A profissão vive, assim, entre a proletarização e o profissionalismo. E seria bom que um número crescente de professores preferisse e praticasse uma ordem profissional mais autónoma, mais crítica, mais reflexiva, mais comprometida, mais solidária, mais colegial e mais inscrita no território onde se exerce. Pois só esta ordem nos redime da tentação canina e nos salva.

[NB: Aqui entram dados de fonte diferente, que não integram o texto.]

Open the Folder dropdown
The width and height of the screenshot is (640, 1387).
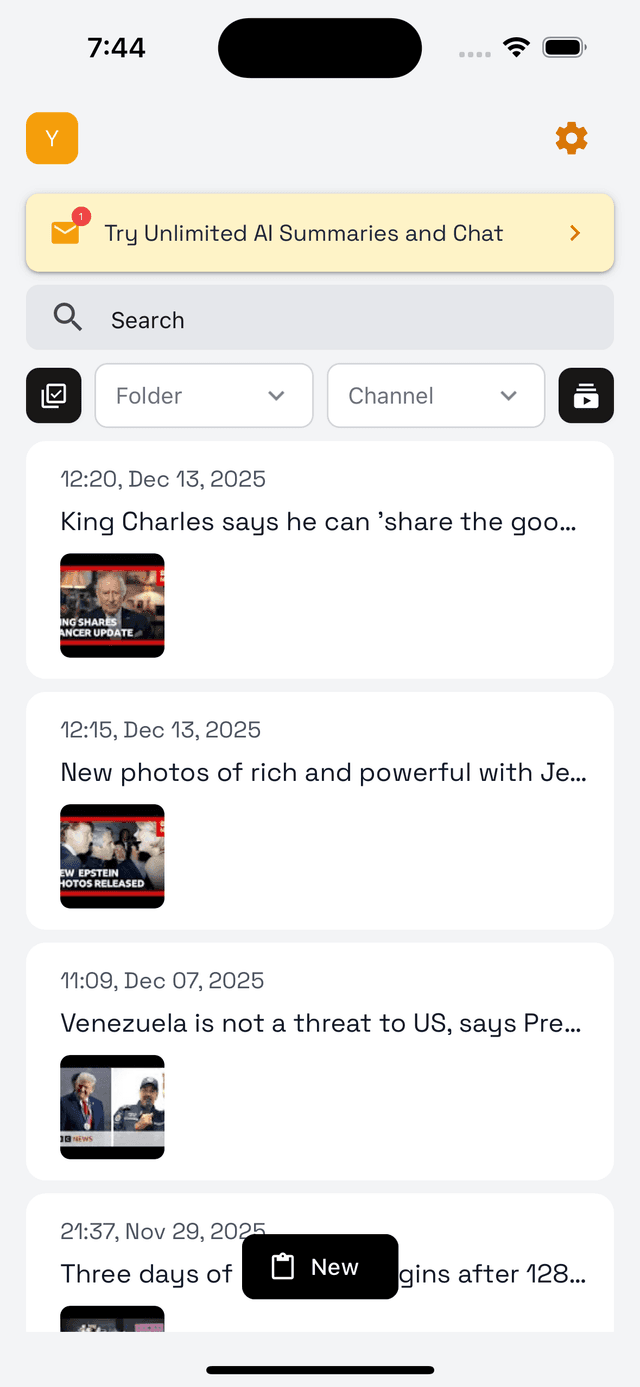204,395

Mas esta opção exige uma radical desaprendizagem e uma reinvenção da pedagogia. Neste tempo tão exigente e cruel, precisamos de olhar, ver, reparar e intervir. Desaprender o vício da exposição, a servidão do dar a matéria e cumprir o programa, a comodidade do ensinar a todos como se todos fossem um. Fazer a identificação do que é dispensável ensinar e aprender, prescindindo de tudo o que sobretudo visa operar a distinção e a segregação escolar. Selecionar o que é social e humanamente relevante, nunca descurando a empregabilidade social dos saberes. Implicar os educandos na procura dos problemas e das soluções, organizando situações didáticas de participação, de pesquisa, de debate, de produção de conhecimento que ilumine a ação. Diversificar e contrastar as fontes de informação, escrutinar a fiabilidade, perceber a verdade e a falsidade. Multiplicar os canais de comunicação, os sistemas de entreajuda e complementaridade. Clarificar as metas ou os objetivos a alcançar e os caminhos e recursos que poderão sustentar um trabalho progressivamente mais competente, responsável e autónomo. Clarificar ab initio os critérios, os instrumentos e os procedimentos de avaliação, as condições de êxito e inêxito, as regras do jogo avaliativo. Valorizar a função reguladora, emancipadora e democrática da avaliação que deve ser muito mais importante do que a função classificativa/certificativa. Reconhecer e valorizar as inteligências múltiplas e saber que o sucesso tem de ser conjugado no plural, porque não há um, mas vários sucessos e a escola tem de os ver, reconhecer e valorizar. Criar e adotar múltiplos instrumentos de avaliação, relegando o teste escrito (os dois por período) para um secundaríssimo plano. Exercer a autoridade no seu sentido pleno e original de fazer crescer o outro em responsabilidade e autonomia. Dispensar a ameaça que inibe e o medo que paralisa procurando fundar uma comunidade exigente e solidária.
Também por estas razões, este é, como disse Bourdieu, o primeiro de todos os ofícios: o mais exigente, o mais necessário, o mais sensível, o mais delicado, o mais difícil. Um ofício que deveria merecer um outro suporte social e político, um outro olhar, um outro reconhecimento. A esperança e a confiança passam, necessariamente, por aqui.